漢の武帝が匈奴を挟撃するため西方の大月氏に派遣した使者。匈奴に捕らえられながら脱出し、13年かかって帰る。大月氏国との同盟はならなかったが、大宛など西域に関する多くの情報をもたらした。第2回の遠征では烏孫の到達した。

 ちょうけん。前2世紀後半、武帝の時代に活躍した人で、中央アジアの大月氏国大宛(フェルガナ)などに二度にわたって旅行して西域に関する多くの情報をもたらし、漢の西方への勢力拡大に大きく貢献した。

匈奴と大月氏国

 張騫に第1回目の大旅行は、正式な出発の記録はないが、武帝の即位の翌年にあたる前139年ごろと思われる。武帝は曾祖父の高祖が匈奴王冒頓単于から受けた屈辱を晴らすことを願っていたところ、もと甘粛地方にいた月氏が、匈奴に追われて西方に逃れて作っている大月氏国と提携して、匈奴を挟撃できるという情報を得て、張騫を派遣することとなった。 → 張騫のルートについては漢帝国の領域 地図参照

張騫の第1回旅行

 大月氏国との同盟を結ぶことを目指して西方に向かった張騫であったが、途中で匈奴に捕らえられ、10年も過ごさなければならなかった。その間、俘虜として生活しながら匈奴の女性と結婚、一児を設けたという。ようやく匈奴のもとを脱し、前129年ごろ大月氏国に到達した。しかし、大月氏国側は、匈奴と戦う意図はすでになく、同盟を結ぶことはできなかった。長安に帰る途中も、再び匈奴に捕らえられてしまったが、そこで匈奴の妻子と再会、1年ほど過ごした後、たまたま軍神単于(冒頓単于の次の単于)が亡くなって混乱している隙に、妻子を伴って脱走し、前126年、13年ぶりに長安に帰着した。
 張騫の大旅行は大月氏国との同盟という目的は達せられなかったが、途中に見た大宛(フェルガナ)の汗血馬の話など、西域に関する多くの情報をもたらした。漢はちょうどそのとき、将軍衛青の指揮の下、本格的な対匈奴作戦を開始していた。張騫も衛青に従って対匈奴作戦にも従軍した。

Episode 張騫の胡妻

(引用)出発のとき百人あまりだった使節団員のうち、帰ったのは張騫本人と、彼の匈奴出身の妻、同じく匈奴出身の部下堂邑の三人だけであった。『史記』大宛列伝には、張騫の妻について、「胡妻」とだけ書かれている。
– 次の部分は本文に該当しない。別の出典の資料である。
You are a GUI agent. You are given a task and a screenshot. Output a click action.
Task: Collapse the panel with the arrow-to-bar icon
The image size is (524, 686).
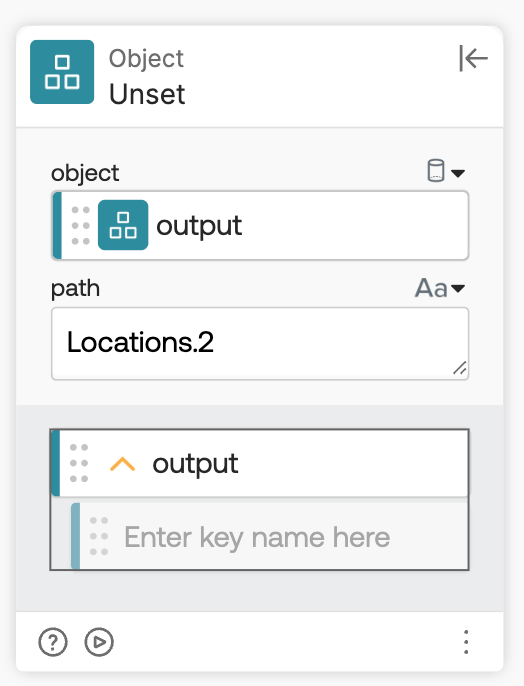point(473,58)
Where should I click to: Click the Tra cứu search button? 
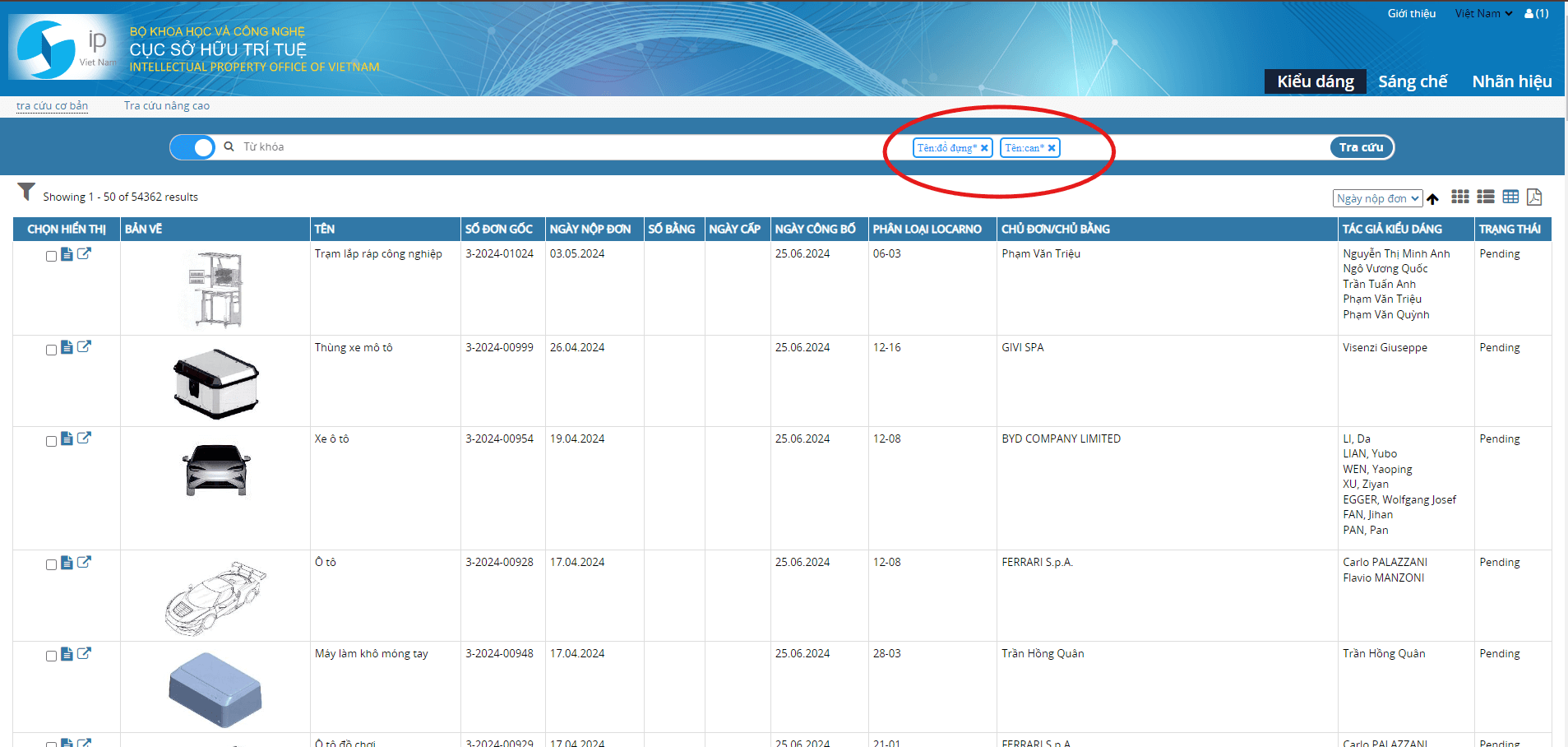click(x=1361, y=147)
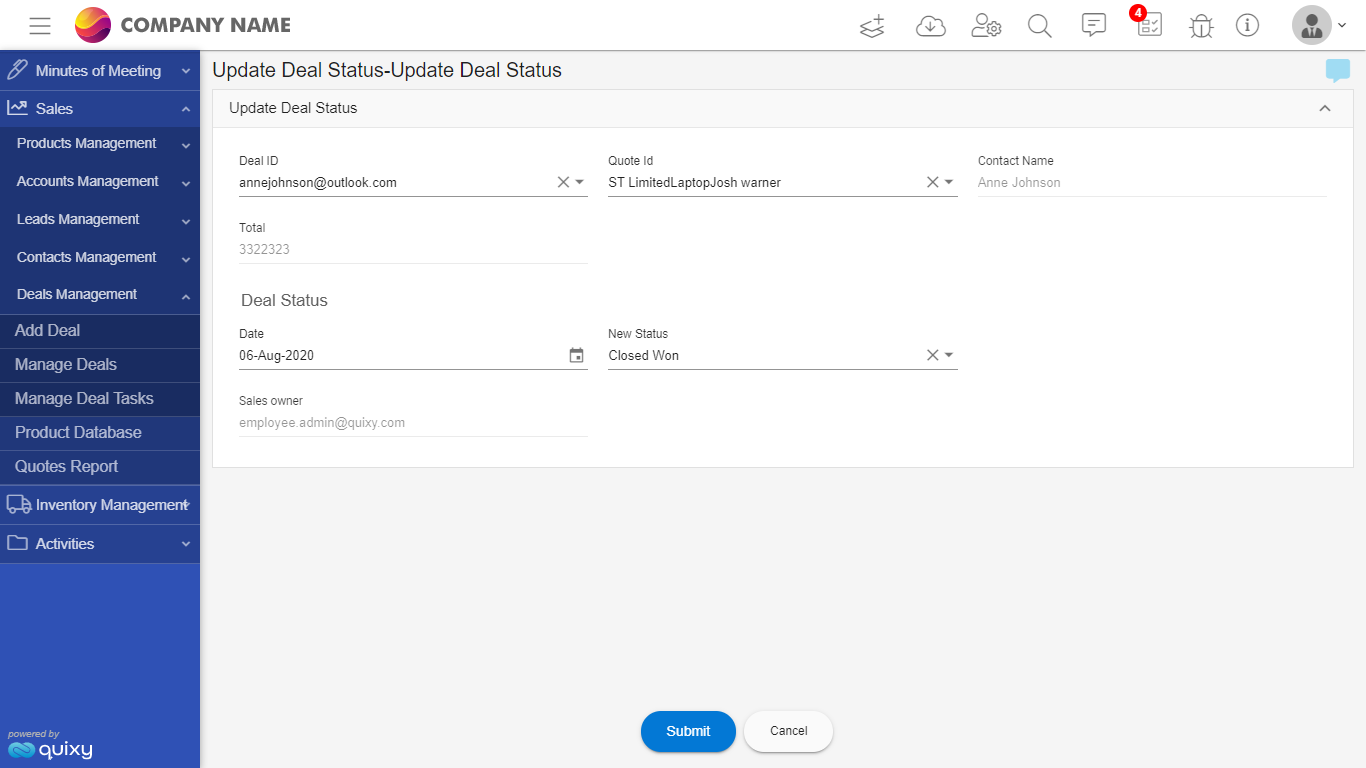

ここでいう「胡」とは、匈奴のことをさしている。僻地を旅するとき、女性の同行者がいると、平和的な雰囲気をかもしだし、現地の住民も気を許すものだ。張騫にとっては身の安全のためでもあったのである。……張騫の「胡妻」は、彼女自身の残した記録はないが、匈奴出身の女性として大いに張騫を扶けたと考えられる。中国最初の女性探検家と言えるかも知れない。また私は、司馬遷がその『史記』の中で、張騫の補佐役としての「胡妻」と、胡人である堂邑氏甘父のことをきっちり書きこんでいることに注目したい。司馬遷という偉大な歴史家は、彼らに感謝し、この時代においてすでに、中国が多民族の国であり、中国が生きる道は多民族との共存しかないことを明確に意識していたのではないか、と思われる。<加藤九祚『シルクロードの大旅行家たち』1999 岩波ジュニア新書 p.19>

張騫の第2回旅行

 張騫は大月氏との同盟が実現できなかったので、次に同じく中央アジアの遊牧氏族烏孫国との同盟を構想し、武帝に提言した。武帝もそれを入れて、前119年、張騫は二度目の大旅行に出発した。無事に到着したが、烏孫国では王が年老いて、王子たちが争っており、政情不安が続いていた。また匈奴に対する恐怖、漢の力について知らないうという理由でただちに同盟とはならなかった。前115年、張騫は烏孫国の使節などを伴って長安に帰った。同盟には至らなかったが、漢の西方進出にとって有利な情勢が生まれた。帰国後の前114年、張騫は死去した。

西域との交通の打開

 張騫の遠征によって、大月氏や大宛、烏孫などの実態が報告され、西方との交易の道が開かれ、武帝は本格的な西域経営に乗り出すこととなる。また張騫の活動は、後漢時代の班超甘英などの先が期となり、唐の頃に盛んになるシルクロード交易の基礎が築かれたと言うこともできる。